DOCUMENT SEGMENT:
——
But I see 2005 as another major marker. In 2004, there were only 80 digital screens in the US. By the end of 2005, there were over 1500. The early adopters were pushed by the emergence of 3D, heavily touted by several major directors at NATO’s annual convention and the strong 3D releases of The Polar Express (2004) and Chicken Little (2005). So there were two bursts of digital adoption, both driven by 3D.

With 3D as a Trojan horse, digital entered exhibition [51]. The format eventually settled on was the Digital Cinema Package, an ensemble of files gathered on a hard drive. The movie, with subtitles and alternate soundtracks, is wrapped in a thick swath of security files. The studios, petrified of piracy, had delayed the completion of digital cinema for some years until an ironclad system was protecting the movie. The DCP can be opened only with a customized key, delivered to the theatre separately from the hard drive. Typically the key is sent on a flash drive, so that the staff member need not retype the tediously long string of alphanumeric characters that make it up. Copying that key into the theatre’s server, its theatre management system, or the projector’s media block allows the film to be played on a certified projector.

A digital projector suitable for multiplex use relies on one of two available technologies. Sony’s proprietary system works only on its own projectors. Texas Instruments’ Digital Light Processing (DLP) technology was licensed to three manufacturers: Christie, Barco, and NEC. By fall 2010, all four companies had produced high-level, and quite expensive, machines capable of producing 4K displays. The rush to convert led to thousands of units being bought over a few months. This was great for business in the short term, but how could the manufacturers count on selling the product in the years and decades ahead? Michael Karagosian sketches the problem [52]: “The big challenge today for technology companies is the massive downturn in sales that is destined to take place the last half of this decade as the digital installation boom ends.”

One way to expand the market was offered by cheaper machines. In fall of 2012, all the manufacturers introduced DCI-compliant projectors suitable for screens around thirty feet wide. The machines were still quite expensive, but they were marginally more affordable for the smaller or independent exhibitors who had been reluctant to convert or who had missed the deadlines for VPF financing. To maintain a quality difference from high-end machines, the cheaper versions typically lacked some features. They might be capable of only 2K, or they might not permit a wide range of frame rates, or they offered less brilliant illumination.
——
MATERIAL PROVIDED:
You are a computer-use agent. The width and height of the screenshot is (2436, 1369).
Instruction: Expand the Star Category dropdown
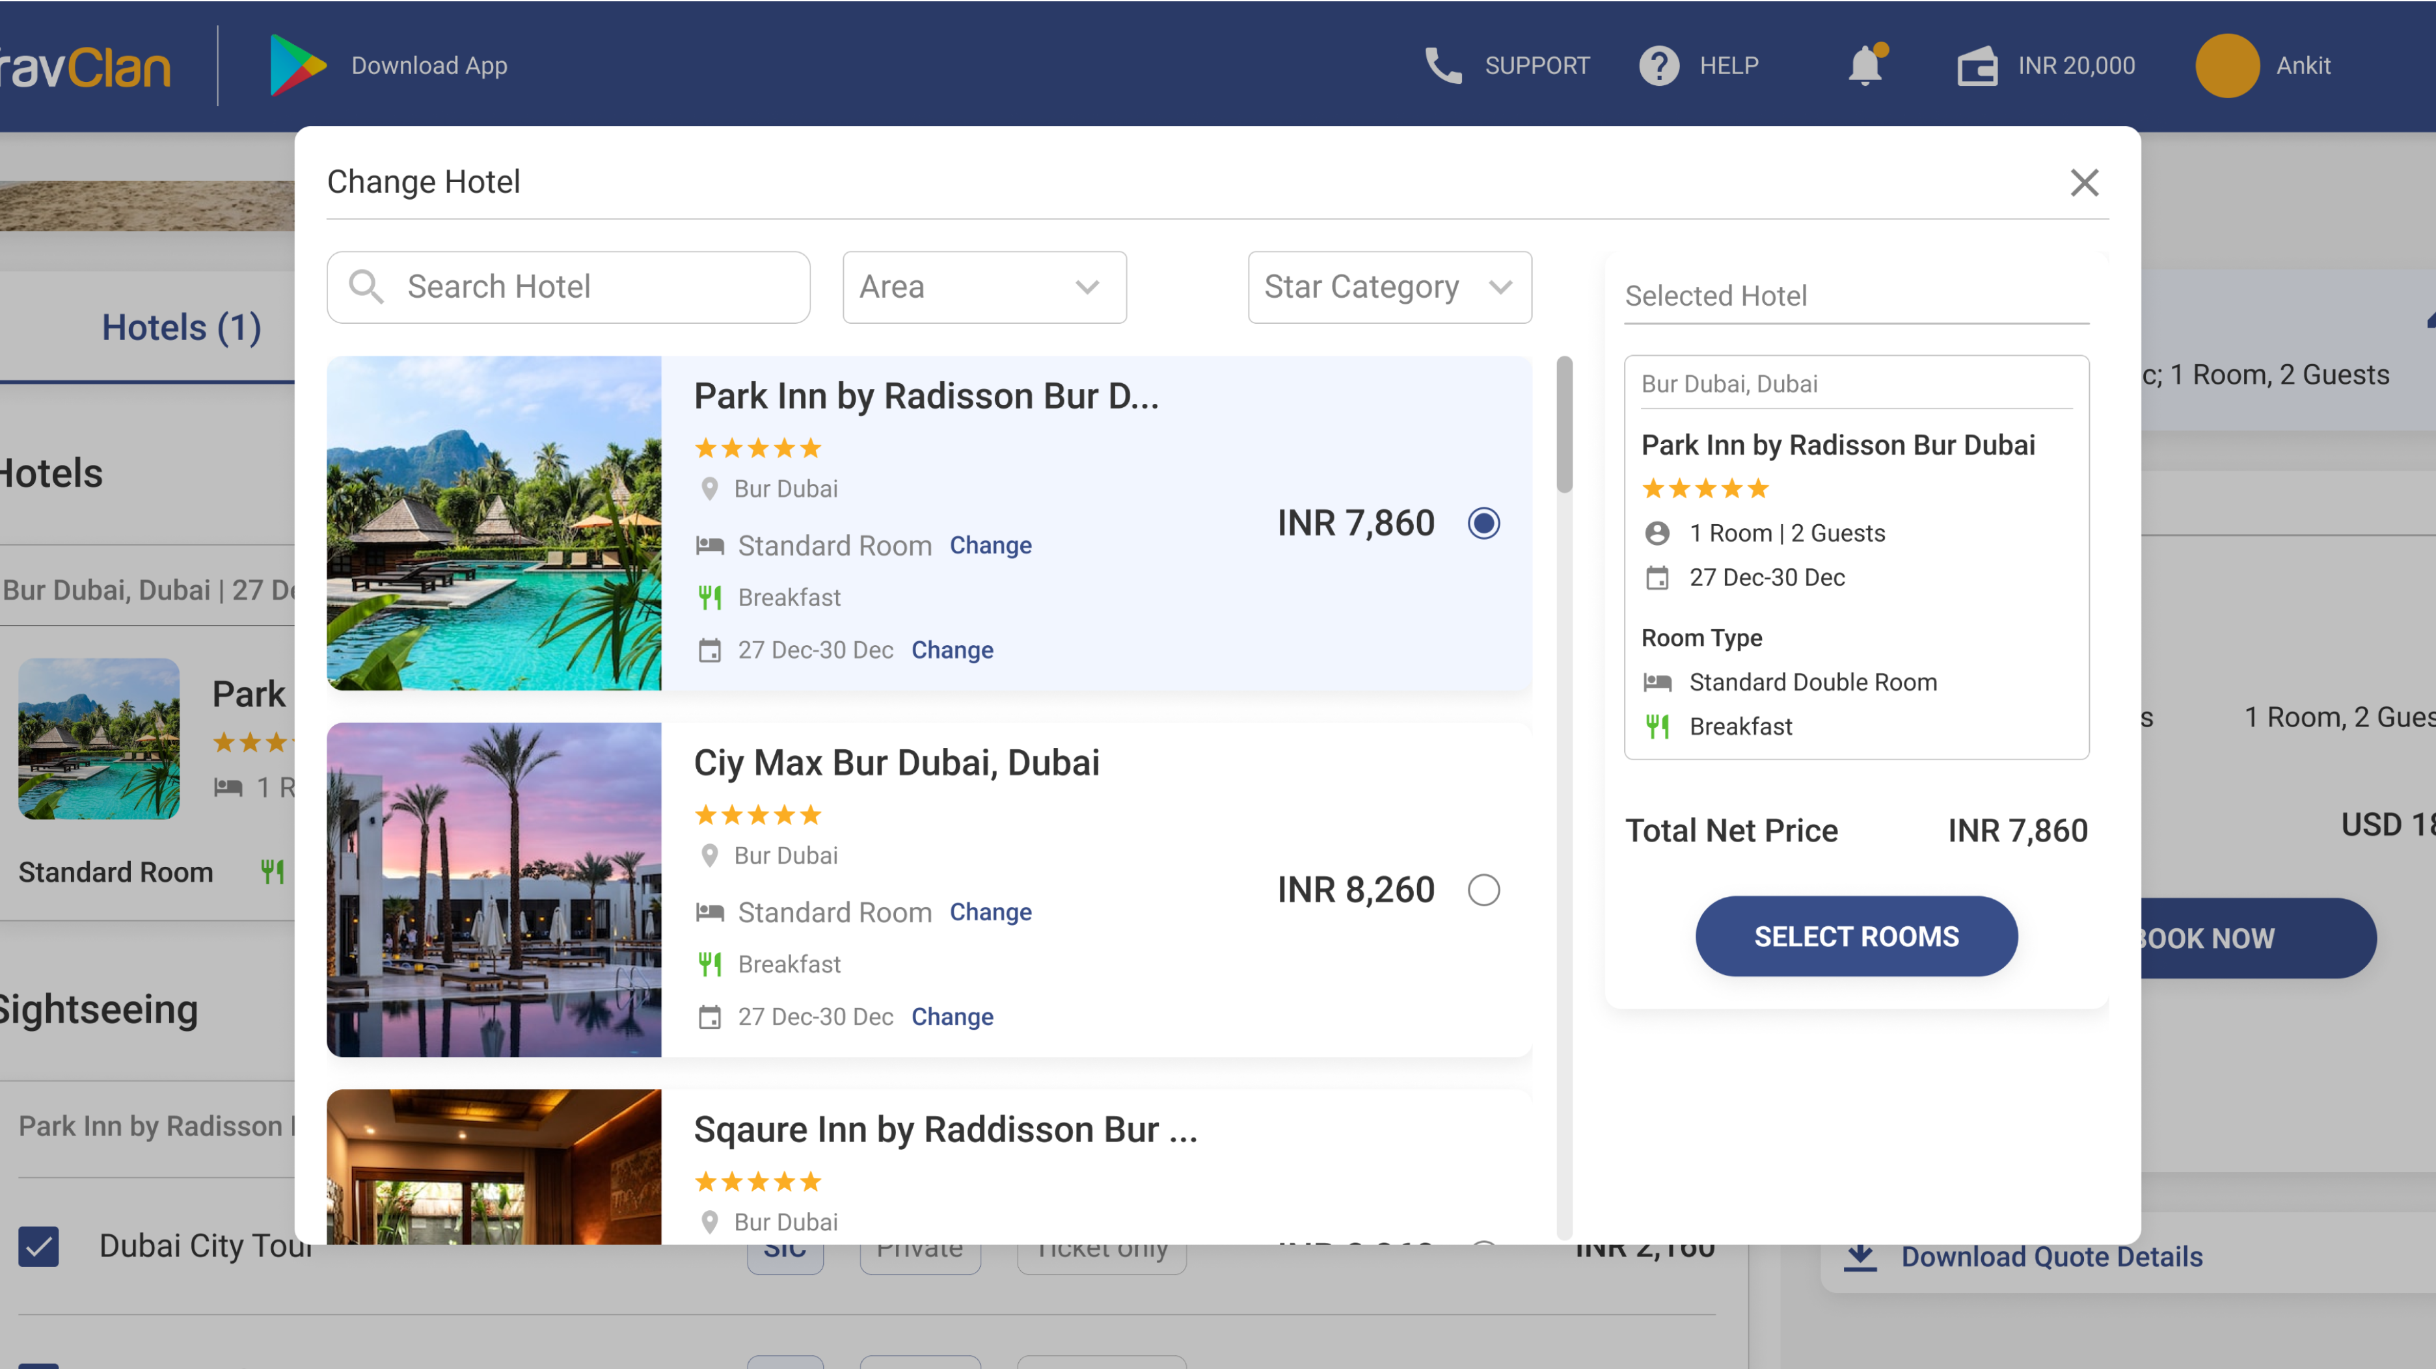tap(1389, 287)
——
Condense the paragraph of the digital cinema text that begins "One way to expand the market" into a short bulleted list that keeps its main facts. This work does not need the material.

PROBLEM SOLUTION:
- Cheaper machines offered a way to expand the market.
- In fall 2012, all the manufacturers introduced DCI-compliant projectors for screens around thirty feet wide.
- These were still quite expensive but marginally more affordable for smaller or independent exhibitors who had been reluctant to convert or had missed the VPF financing deadlines.
- To keep a quality gap with high-end machines, they typically lacked some features: they might handle only 2K, allow fewer frame rates, or give less brilliant illumination.